Activity | Lines from the beginning of the data through the line containing "Open the Documentation link" are to be copied exactly, with no other line included.

· · · ·

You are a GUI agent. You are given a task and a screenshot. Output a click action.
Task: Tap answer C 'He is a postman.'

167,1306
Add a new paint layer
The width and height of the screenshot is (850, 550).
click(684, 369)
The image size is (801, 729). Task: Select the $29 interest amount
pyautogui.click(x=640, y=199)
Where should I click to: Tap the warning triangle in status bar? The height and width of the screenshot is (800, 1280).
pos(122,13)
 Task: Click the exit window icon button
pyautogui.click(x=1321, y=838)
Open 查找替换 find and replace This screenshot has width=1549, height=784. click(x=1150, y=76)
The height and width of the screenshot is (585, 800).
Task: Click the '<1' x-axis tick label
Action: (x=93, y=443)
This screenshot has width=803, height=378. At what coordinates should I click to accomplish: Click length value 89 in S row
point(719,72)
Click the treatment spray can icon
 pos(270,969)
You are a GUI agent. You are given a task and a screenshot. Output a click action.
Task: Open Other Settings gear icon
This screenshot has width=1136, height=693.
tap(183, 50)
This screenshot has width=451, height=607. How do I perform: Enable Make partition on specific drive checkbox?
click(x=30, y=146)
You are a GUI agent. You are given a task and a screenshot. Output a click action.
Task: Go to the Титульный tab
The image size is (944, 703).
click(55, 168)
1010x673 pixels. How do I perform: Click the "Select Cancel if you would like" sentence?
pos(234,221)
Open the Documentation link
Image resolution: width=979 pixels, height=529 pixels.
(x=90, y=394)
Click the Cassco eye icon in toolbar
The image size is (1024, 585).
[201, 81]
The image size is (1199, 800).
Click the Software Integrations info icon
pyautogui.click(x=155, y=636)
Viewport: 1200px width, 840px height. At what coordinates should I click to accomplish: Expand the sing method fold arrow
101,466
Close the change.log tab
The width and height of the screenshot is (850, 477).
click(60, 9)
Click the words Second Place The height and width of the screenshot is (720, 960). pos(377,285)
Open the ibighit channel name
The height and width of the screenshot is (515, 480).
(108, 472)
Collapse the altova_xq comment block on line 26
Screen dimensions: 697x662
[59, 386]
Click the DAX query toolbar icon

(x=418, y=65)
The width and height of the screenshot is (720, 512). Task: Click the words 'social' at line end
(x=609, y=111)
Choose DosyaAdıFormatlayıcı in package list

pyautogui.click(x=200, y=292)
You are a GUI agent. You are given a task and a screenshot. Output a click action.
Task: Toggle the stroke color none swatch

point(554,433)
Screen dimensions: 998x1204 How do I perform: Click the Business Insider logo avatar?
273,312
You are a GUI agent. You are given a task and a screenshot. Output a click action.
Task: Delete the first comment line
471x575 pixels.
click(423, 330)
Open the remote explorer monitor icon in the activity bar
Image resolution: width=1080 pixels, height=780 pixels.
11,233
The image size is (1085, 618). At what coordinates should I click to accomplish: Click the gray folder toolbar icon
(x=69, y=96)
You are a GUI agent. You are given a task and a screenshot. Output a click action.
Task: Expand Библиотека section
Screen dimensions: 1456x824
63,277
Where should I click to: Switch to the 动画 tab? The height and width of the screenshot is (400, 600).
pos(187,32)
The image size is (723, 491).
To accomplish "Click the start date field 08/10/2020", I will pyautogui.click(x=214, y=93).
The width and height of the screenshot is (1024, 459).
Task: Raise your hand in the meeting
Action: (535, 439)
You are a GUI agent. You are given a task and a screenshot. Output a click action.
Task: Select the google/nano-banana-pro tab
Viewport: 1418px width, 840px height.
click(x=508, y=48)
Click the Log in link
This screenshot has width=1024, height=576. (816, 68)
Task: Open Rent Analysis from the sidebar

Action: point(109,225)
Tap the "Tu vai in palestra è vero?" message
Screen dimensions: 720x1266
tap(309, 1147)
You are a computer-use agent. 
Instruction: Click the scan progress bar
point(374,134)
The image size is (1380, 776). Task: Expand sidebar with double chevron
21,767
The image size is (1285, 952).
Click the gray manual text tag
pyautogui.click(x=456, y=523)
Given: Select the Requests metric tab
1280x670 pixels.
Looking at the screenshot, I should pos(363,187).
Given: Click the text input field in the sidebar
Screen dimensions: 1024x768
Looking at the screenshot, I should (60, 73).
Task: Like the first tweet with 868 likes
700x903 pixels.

· · · ·

Completed exercise |
You are a GUI agent. You are given a task and a screenshot. Output a click action.
Task: Tap answer C 'He is a postman.'

167,1306
Add a new paint layer
The width and height of the screenshot is (850, 550).
click(684, 369)
The image size is (801, 729). Task: Select the $29 interest amount
pyautogui.click(x=640, y=199)
Where should I click to: Tap the warning triangle in status bar? The height and width of the screenshot is (800, 1280).
pos(122,13)
 Task: Click the exit window icon button
pyautogui.click(x=1321, y=838)
Open 查找替换 find and replace This screenshot has width=1549, height=784. click(x=1150, y=76)
The height and width of the screenshot is (585, 800).
Task: Click the '<1' x-axis tick label
Action: (x=93, y=443)
This screenshot has width=803, height=378. At what coordinates should I click to accomplish: Click length value 89 in S row
point(719,72)
Click the treatment spray can icon
 pos(270,969)
You are a GUI agent. You are given a task and a screenshot. Output a click action.
Task: Open Other Settings gear icon
This screenshot has width=1136, height=693.
tap(183, 50)
This screenshot has width=451, height=607. How do I perform: Enable Make partition on specific drive checkbox?
click(x=30, y=146)
You are a GUI agent. You are given a task and a screenshot. Output a click action.
Task: Go to the Титульный tab
The image size is (944, 703).
click(55, 168)
1010x673 pixels. How do I perform: Click the "Select Cancel if you would like" sentence?
pos(234,221)
Open the Documentation link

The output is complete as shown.